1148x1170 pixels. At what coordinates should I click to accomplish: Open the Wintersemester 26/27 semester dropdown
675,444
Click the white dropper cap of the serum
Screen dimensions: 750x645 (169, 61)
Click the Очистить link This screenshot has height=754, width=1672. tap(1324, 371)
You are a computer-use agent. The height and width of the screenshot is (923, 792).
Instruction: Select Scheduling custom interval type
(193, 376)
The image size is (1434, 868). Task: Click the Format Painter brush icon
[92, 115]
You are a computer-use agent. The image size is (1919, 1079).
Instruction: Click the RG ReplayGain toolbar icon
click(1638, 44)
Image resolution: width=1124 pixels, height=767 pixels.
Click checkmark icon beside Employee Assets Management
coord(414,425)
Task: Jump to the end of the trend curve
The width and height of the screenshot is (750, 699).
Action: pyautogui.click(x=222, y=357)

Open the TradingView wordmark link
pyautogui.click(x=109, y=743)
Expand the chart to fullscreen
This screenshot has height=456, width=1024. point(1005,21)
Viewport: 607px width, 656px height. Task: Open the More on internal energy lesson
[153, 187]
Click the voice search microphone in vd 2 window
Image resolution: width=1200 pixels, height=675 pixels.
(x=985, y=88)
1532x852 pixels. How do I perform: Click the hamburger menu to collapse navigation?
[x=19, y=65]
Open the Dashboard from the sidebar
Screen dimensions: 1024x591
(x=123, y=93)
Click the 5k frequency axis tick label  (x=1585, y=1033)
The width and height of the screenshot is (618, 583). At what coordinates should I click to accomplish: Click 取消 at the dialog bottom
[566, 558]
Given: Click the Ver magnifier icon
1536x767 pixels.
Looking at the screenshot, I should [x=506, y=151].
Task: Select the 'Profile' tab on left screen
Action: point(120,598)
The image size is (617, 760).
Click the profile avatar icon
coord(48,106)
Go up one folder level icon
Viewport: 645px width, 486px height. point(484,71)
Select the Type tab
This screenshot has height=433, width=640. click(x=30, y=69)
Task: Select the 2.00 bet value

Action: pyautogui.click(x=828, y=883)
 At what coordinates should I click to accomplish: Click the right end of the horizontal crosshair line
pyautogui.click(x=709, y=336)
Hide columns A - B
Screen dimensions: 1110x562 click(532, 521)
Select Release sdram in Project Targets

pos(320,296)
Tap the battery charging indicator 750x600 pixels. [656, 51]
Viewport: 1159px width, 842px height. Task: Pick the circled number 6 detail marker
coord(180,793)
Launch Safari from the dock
==========
Report how many lines of the listing hold the word "agent", with nothing but the number.

> **WRITTEN RESPONSE**
2